>> begin STORED ROWS
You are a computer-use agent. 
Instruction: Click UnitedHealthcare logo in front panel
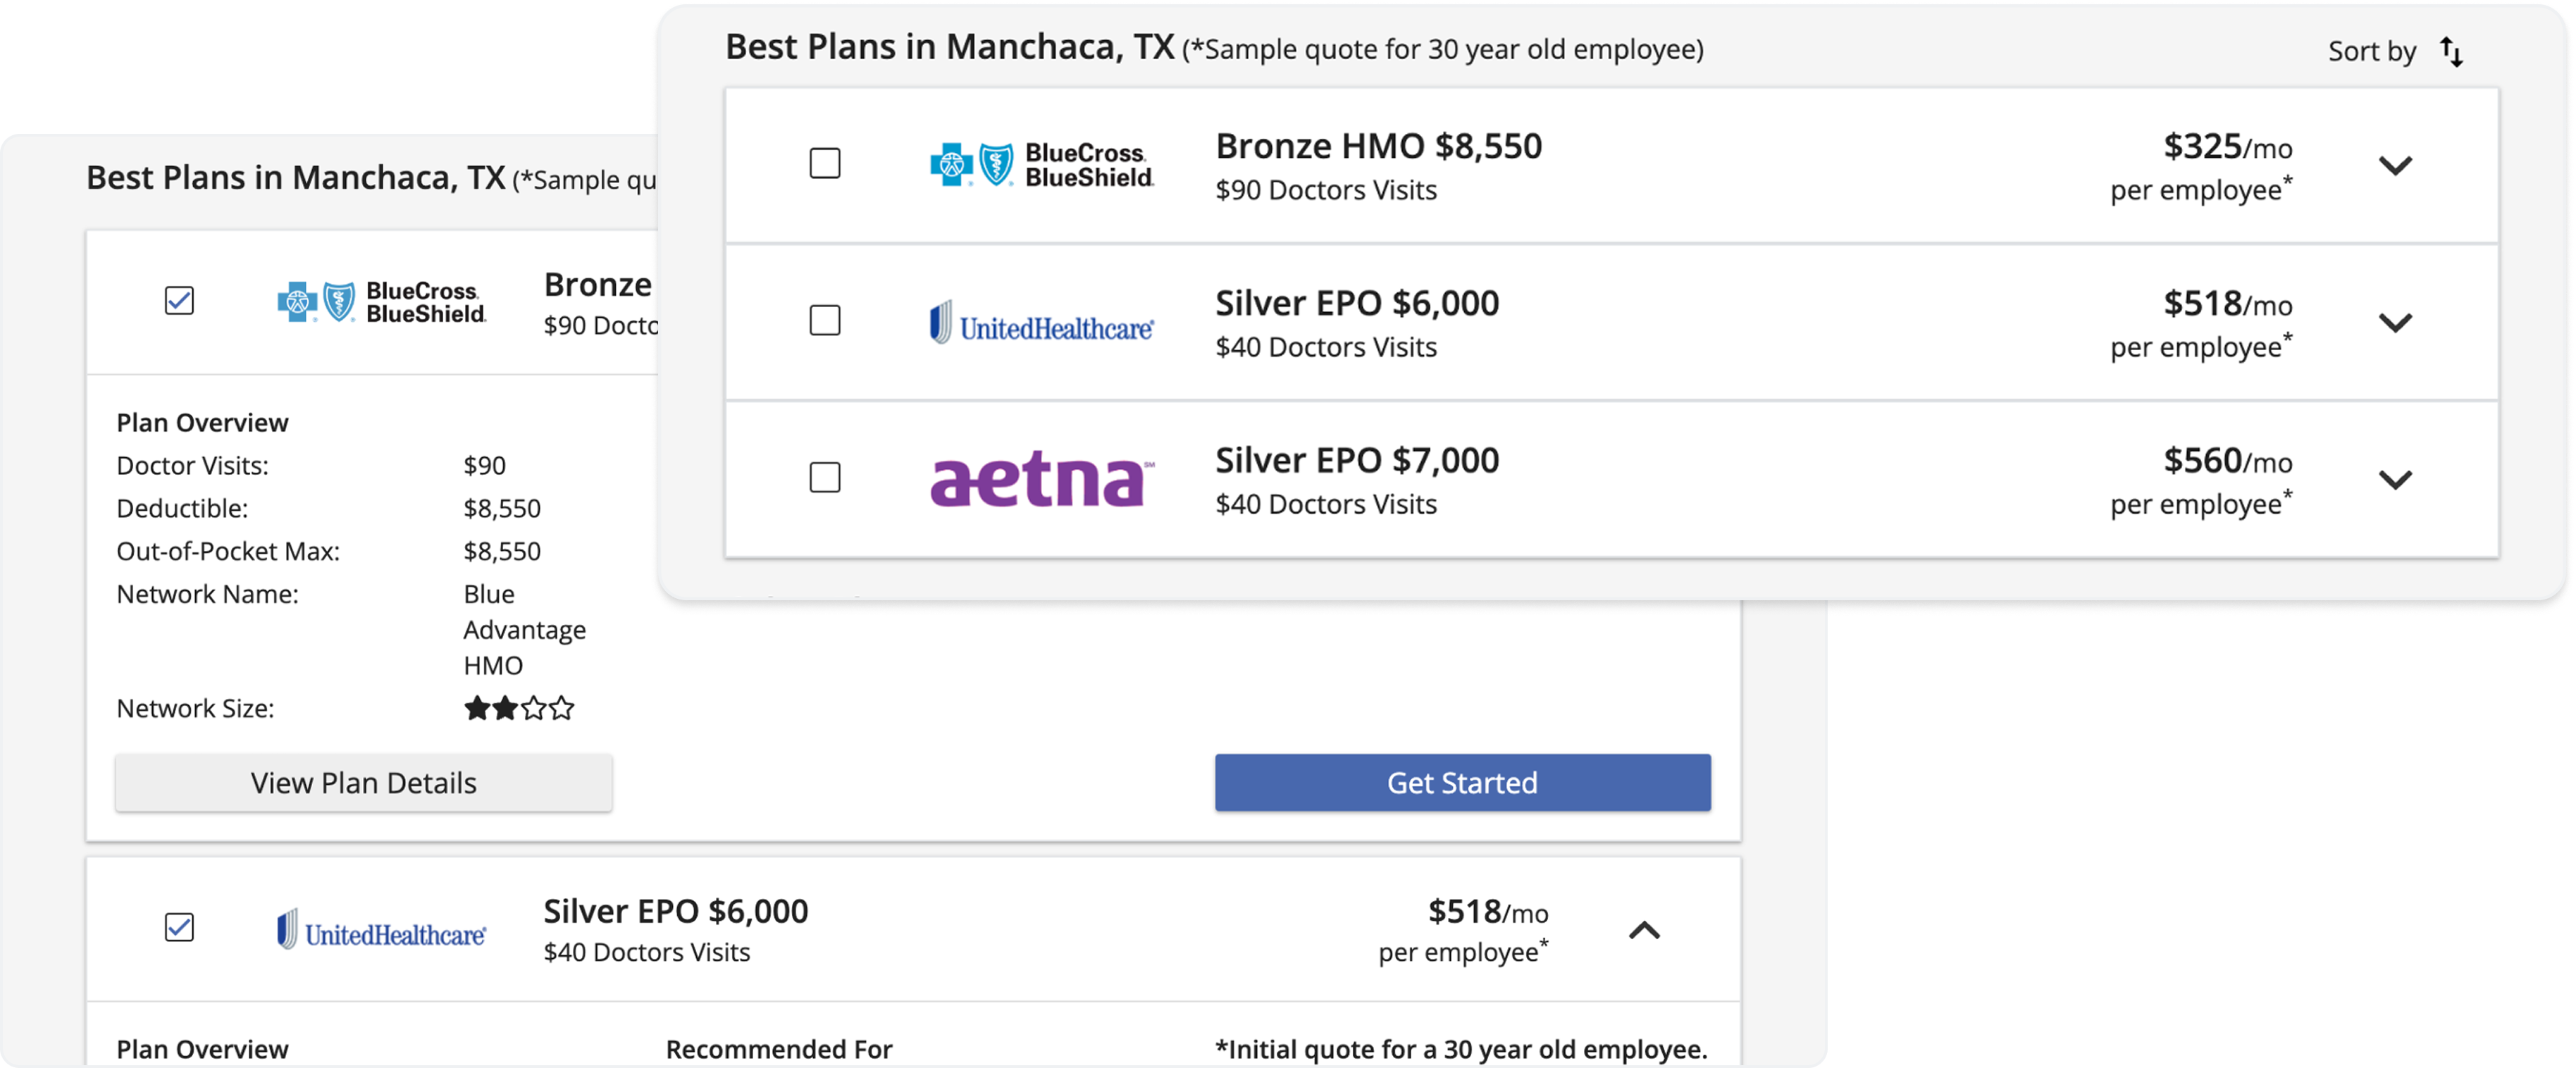(1041, 323)
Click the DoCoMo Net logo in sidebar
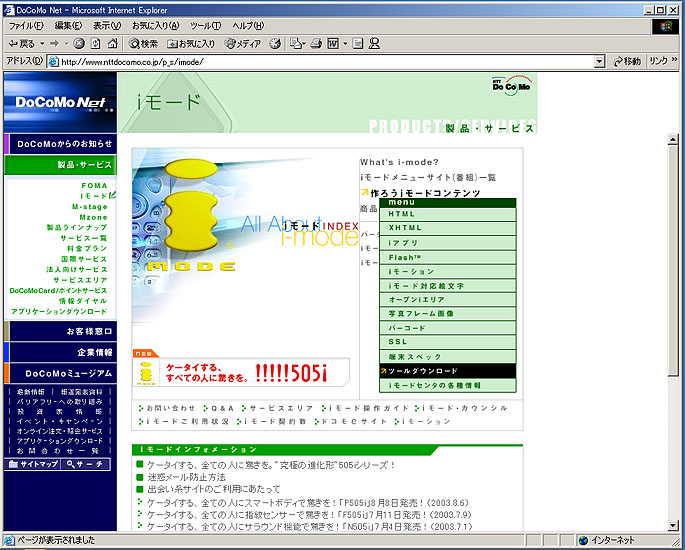The height and width of the screenshot is (550, 685). [59, 101]
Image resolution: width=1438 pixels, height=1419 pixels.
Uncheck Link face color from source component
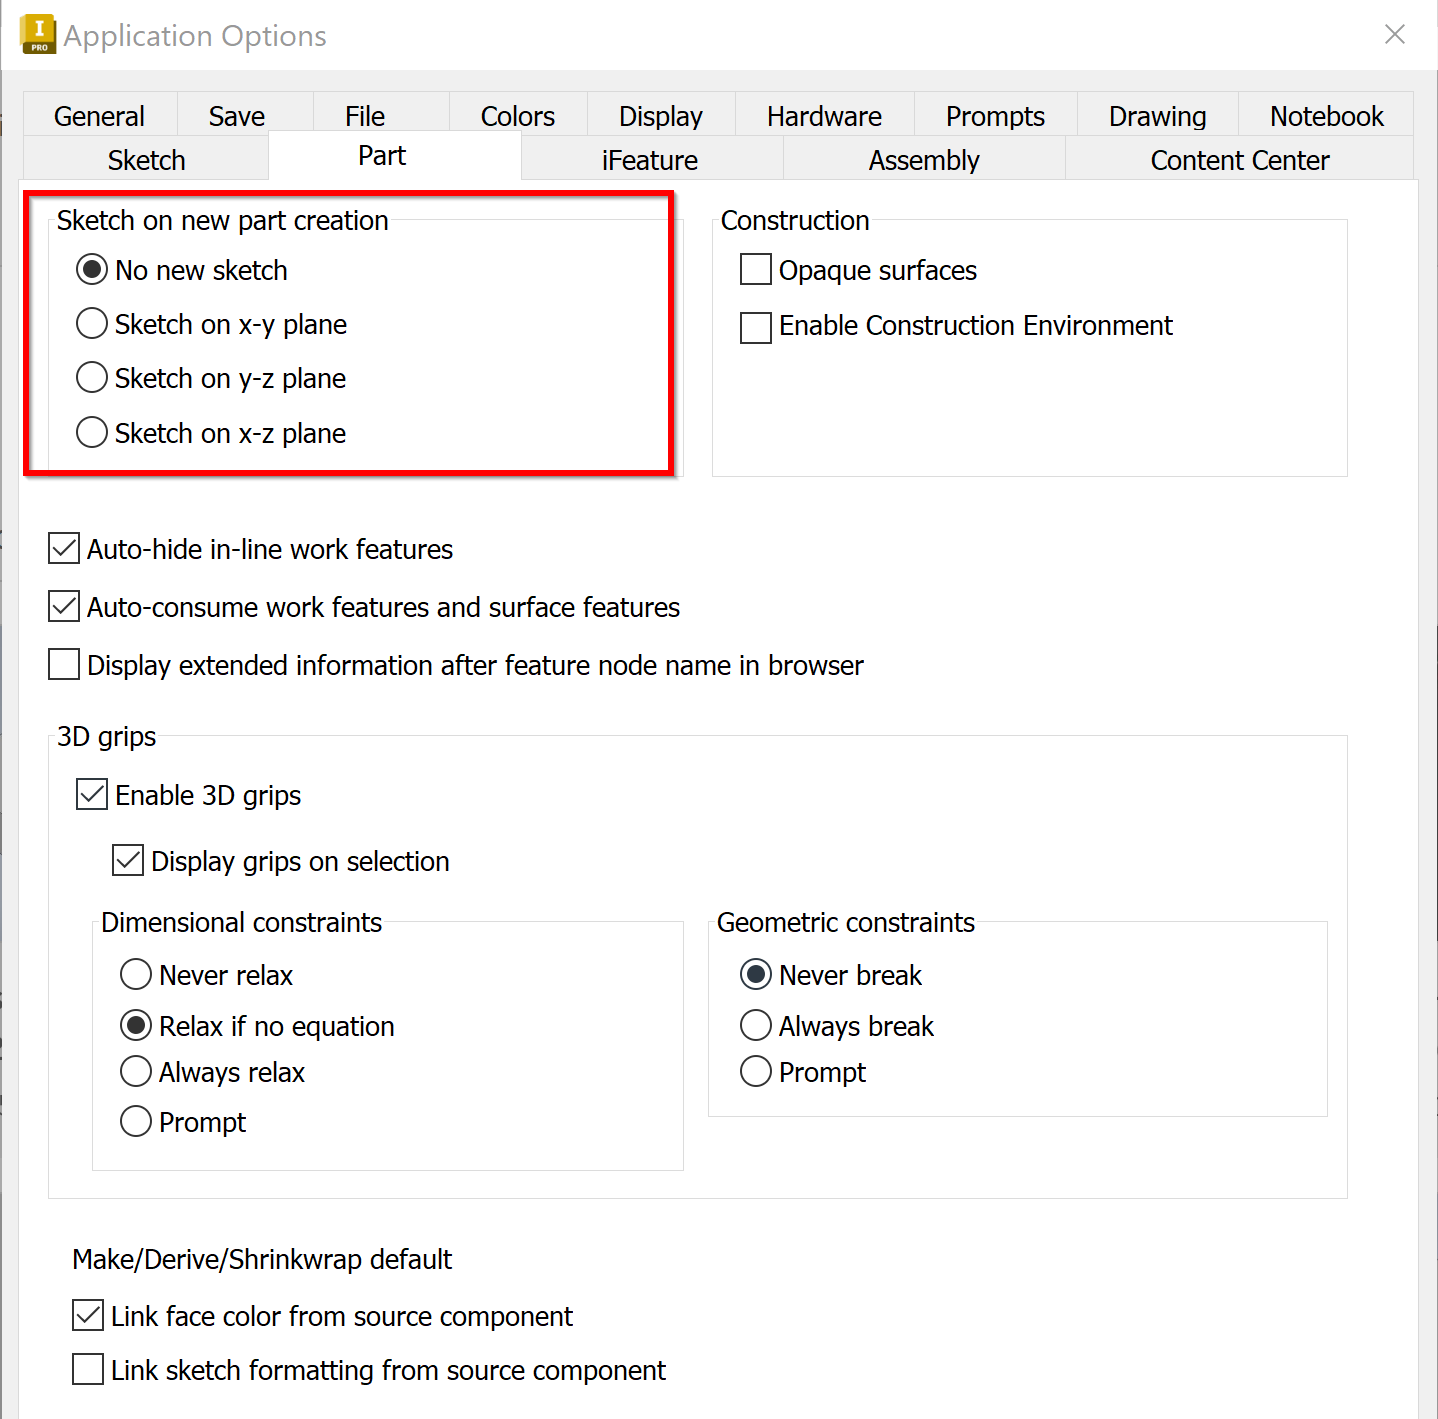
>> end STORED ROWS
TO BE DONE:
Put the text lines of the data above into a numbered list, skipping any blank lines and leaving out the pictures.

EXPECTED ANSWER:
1. You are a computer-use agent. 
2. Instruction: Click UnitedHealthcare logo in front panel
3. (1041, 323)
4. Click the DoCoMo Net logo in sidebar
5. The height and width of the screenshot is (550, 685). [59, 101]
6. Image resolution: width=1438 pixels, height=1419 pixels.
7. Uncheck Link face color from source component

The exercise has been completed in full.